>> start Provided entries

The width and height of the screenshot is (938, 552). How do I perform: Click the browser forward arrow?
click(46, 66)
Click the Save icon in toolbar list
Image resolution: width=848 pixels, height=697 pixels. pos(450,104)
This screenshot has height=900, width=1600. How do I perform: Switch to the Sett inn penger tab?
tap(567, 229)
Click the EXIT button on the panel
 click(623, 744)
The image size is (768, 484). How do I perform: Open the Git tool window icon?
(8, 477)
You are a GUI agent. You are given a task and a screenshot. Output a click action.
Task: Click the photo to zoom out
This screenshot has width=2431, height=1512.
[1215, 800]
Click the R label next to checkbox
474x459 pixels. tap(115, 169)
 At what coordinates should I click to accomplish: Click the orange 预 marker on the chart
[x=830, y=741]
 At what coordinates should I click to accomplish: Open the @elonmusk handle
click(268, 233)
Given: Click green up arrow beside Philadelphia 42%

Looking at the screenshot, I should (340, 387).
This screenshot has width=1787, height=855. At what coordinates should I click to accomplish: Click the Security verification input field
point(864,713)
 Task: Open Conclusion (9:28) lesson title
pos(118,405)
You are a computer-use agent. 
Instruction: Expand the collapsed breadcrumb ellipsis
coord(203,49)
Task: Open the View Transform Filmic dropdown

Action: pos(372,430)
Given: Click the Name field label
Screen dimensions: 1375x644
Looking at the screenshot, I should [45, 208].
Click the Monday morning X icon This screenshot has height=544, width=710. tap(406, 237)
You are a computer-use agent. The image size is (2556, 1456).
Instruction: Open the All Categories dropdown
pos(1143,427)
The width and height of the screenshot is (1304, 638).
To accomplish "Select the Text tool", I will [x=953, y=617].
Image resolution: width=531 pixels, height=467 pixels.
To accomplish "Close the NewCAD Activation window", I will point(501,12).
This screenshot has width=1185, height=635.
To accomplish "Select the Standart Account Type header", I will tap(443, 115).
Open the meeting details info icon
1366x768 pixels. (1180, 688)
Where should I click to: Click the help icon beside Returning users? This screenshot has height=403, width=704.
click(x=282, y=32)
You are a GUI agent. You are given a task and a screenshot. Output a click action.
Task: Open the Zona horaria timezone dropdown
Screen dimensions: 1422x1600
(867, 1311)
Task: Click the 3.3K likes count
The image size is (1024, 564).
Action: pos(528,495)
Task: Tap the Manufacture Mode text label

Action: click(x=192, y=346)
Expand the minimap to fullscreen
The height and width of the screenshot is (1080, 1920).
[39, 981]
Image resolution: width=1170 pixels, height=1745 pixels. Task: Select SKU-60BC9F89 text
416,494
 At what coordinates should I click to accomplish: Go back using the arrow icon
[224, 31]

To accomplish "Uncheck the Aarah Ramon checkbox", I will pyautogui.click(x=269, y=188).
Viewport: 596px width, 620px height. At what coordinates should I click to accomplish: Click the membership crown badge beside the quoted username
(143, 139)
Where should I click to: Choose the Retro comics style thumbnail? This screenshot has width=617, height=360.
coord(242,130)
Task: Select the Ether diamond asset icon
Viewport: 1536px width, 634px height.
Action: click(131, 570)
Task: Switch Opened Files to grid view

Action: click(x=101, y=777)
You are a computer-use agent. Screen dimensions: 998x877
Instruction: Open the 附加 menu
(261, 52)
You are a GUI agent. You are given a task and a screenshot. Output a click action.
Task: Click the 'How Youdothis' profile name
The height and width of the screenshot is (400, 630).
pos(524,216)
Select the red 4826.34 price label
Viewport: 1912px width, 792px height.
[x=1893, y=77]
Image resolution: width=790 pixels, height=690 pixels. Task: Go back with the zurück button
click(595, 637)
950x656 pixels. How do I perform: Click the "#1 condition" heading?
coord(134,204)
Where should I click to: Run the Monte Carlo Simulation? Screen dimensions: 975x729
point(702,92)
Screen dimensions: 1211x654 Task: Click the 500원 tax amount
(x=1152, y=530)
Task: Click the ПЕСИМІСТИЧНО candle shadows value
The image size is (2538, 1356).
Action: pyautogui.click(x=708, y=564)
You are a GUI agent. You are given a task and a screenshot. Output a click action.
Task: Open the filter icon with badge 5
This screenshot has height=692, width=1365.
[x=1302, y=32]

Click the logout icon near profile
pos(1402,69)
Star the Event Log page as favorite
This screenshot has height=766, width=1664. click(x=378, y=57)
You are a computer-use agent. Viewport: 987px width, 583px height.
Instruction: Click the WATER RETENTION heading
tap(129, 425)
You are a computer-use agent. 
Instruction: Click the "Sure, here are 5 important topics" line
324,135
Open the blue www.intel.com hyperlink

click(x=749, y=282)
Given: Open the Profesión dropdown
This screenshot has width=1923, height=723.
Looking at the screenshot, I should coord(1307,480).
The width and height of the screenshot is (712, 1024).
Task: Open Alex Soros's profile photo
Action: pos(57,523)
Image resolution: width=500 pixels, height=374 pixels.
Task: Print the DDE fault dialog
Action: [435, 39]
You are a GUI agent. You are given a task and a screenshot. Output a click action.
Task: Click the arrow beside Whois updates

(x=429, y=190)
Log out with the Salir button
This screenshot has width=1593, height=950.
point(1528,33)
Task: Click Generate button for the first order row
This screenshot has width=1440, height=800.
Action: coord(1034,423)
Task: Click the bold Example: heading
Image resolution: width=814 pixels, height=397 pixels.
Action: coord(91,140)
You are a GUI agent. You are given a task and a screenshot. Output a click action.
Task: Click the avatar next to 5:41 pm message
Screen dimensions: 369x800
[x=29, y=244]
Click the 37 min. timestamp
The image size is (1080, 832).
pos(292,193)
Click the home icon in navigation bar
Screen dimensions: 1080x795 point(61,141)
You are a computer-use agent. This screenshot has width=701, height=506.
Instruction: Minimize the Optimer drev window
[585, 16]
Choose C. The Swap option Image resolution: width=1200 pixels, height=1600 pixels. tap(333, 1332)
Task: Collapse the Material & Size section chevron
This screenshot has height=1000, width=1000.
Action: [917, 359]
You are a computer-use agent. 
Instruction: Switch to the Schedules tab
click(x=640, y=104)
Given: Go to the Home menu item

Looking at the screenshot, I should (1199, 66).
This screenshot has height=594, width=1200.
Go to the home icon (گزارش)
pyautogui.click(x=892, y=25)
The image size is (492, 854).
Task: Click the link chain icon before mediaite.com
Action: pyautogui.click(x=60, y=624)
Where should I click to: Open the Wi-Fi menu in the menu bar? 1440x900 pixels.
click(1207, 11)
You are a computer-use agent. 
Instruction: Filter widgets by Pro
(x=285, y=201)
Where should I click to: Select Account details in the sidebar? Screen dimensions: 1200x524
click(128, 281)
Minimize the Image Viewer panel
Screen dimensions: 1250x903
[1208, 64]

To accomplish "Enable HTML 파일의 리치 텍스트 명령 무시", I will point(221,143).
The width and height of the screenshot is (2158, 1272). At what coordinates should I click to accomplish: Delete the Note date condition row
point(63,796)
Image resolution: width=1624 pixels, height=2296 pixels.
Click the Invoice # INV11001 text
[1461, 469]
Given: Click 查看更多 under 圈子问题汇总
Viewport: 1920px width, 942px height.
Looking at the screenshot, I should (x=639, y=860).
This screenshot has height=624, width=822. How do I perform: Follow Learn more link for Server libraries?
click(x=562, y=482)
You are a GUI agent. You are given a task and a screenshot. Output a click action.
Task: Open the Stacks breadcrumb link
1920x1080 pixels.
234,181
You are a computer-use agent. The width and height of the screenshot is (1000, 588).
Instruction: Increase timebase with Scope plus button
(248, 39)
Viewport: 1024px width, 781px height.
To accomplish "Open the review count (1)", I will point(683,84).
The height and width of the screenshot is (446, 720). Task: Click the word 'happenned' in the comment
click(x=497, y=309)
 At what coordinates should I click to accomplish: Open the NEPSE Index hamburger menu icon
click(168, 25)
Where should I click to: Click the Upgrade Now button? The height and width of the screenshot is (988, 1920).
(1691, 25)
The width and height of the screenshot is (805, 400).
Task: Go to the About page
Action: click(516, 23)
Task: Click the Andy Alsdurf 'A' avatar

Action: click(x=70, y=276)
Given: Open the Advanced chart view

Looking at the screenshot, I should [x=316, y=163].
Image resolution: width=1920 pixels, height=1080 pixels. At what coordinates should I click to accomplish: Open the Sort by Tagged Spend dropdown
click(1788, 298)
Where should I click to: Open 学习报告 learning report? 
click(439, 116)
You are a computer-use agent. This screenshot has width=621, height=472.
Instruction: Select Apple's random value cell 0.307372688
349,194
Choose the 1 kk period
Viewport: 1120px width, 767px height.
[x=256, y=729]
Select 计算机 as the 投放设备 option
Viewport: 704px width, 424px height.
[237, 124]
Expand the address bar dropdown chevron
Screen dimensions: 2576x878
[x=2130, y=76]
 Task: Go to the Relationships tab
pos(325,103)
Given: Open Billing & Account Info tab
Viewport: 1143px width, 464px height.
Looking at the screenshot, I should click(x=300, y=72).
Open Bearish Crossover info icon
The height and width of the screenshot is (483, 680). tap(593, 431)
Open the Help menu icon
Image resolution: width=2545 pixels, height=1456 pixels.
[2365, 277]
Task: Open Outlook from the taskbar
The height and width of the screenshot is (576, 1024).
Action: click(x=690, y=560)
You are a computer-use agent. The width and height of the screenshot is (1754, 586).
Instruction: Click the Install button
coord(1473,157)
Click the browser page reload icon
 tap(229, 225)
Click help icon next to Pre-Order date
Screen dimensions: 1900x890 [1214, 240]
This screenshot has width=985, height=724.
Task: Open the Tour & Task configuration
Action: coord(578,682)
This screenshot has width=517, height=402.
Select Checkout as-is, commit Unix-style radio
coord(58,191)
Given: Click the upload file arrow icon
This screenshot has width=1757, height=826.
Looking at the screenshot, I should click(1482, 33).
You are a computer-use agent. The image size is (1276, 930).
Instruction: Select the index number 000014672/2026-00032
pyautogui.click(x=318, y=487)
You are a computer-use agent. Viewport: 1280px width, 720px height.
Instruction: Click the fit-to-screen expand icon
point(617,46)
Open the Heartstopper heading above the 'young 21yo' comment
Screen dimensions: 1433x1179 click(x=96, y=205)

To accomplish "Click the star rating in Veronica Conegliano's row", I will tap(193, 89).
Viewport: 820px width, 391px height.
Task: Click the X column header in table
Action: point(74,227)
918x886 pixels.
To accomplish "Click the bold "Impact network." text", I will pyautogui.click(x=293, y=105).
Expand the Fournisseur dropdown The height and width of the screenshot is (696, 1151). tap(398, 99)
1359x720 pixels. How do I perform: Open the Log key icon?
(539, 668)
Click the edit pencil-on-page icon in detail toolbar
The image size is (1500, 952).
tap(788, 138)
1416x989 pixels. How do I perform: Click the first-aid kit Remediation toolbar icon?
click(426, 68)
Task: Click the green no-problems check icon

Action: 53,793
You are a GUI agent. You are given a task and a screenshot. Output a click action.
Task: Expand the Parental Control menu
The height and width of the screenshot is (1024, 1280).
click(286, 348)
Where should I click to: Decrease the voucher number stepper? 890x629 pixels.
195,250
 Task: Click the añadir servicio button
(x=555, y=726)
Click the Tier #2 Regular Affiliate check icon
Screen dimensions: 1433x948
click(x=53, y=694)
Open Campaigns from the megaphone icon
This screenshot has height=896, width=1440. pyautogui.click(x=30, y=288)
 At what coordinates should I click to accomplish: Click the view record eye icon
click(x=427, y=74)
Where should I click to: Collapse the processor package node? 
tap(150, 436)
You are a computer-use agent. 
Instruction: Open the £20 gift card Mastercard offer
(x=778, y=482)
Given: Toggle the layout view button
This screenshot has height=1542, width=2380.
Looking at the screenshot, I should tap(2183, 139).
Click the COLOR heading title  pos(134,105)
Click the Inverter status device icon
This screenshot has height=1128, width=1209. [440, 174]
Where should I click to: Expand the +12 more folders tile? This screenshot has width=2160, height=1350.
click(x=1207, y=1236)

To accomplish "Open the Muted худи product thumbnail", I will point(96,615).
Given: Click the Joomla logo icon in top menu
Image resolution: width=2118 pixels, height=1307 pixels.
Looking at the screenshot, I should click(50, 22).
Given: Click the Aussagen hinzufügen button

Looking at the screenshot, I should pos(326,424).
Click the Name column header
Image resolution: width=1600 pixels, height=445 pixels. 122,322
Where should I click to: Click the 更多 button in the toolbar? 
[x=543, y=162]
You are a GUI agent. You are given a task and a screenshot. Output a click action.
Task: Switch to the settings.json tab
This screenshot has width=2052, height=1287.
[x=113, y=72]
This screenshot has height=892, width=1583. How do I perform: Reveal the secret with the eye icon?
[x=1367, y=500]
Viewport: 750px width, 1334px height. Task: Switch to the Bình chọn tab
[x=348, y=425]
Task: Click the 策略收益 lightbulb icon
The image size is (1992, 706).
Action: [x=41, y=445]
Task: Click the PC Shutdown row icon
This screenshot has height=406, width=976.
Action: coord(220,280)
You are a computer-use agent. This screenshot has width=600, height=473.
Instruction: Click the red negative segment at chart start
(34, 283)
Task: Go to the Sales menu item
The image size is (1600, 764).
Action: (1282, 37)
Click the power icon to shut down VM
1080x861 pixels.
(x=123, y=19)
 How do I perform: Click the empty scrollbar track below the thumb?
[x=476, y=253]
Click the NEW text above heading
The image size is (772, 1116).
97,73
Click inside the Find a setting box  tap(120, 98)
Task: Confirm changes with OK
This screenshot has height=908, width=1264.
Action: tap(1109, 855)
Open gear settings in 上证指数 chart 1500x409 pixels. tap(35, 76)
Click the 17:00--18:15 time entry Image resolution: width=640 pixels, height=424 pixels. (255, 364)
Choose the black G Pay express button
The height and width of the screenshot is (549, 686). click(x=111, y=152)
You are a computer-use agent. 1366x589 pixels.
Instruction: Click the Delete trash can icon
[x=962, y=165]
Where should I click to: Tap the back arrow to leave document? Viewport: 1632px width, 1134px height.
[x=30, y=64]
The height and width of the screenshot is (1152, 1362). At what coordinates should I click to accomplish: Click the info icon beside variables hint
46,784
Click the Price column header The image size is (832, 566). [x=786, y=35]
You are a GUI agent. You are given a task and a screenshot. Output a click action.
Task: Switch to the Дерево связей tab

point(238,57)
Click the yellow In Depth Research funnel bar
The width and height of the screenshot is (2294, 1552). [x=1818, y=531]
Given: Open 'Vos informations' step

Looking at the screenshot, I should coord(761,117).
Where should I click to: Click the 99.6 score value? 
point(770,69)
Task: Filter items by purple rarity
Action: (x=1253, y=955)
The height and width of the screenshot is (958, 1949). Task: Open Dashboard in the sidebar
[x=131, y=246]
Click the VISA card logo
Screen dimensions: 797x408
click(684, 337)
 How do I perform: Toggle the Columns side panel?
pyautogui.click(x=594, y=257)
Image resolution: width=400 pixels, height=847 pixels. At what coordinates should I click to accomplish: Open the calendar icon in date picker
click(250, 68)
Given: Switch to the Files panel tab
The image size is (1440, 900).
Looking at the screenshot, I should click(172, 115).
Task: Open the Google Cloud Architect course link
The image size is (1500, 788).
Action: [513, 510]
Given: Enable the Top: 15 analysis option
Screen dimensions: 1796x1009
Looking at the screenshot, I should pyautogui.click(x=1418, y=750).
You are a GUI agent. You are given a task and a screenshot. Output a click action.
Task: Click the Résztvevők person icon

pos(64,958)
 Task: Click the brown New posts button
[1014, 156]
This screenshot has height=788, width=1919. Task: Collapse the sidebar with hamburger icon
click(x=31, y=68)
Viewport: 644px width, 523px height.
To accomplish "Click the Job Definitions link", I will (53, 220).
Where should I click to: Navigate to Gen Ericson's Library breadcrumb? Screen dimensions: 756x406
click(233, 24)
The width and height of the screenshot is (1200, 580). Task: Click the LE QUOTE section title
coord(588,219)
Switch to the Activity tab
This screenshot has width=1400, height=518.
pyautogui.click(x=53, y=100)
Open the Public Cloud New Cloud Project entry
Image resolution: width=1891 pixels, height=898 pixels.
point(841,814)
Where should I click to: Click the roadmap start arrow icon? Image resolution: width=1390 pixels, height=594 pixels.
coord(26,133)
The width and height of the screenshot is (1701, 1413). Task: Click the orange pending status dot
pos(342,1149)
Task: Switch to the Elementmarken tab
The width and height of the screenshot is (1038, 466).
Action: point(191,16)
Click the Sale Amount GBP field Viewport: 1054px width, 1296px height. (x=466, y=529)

>> end Provided entries

• [Description of the task]: Copy out the material word for word, starting at the line with "has width=600, height=473." and ending with the line with "(x=123, y=19)", both lines included.

• [Result of this task]:
You are a computer-use agent. This screenshot has width=600, height=473.
Instruction: Click the red negative segment at chart start
(34, 283)
Task: Go to the Sales menu item
The image size is (1600, 764).
Action: (1282, 37)
Click the power icon to shut down VM
1080x861 pixels.
(x=123, y=19)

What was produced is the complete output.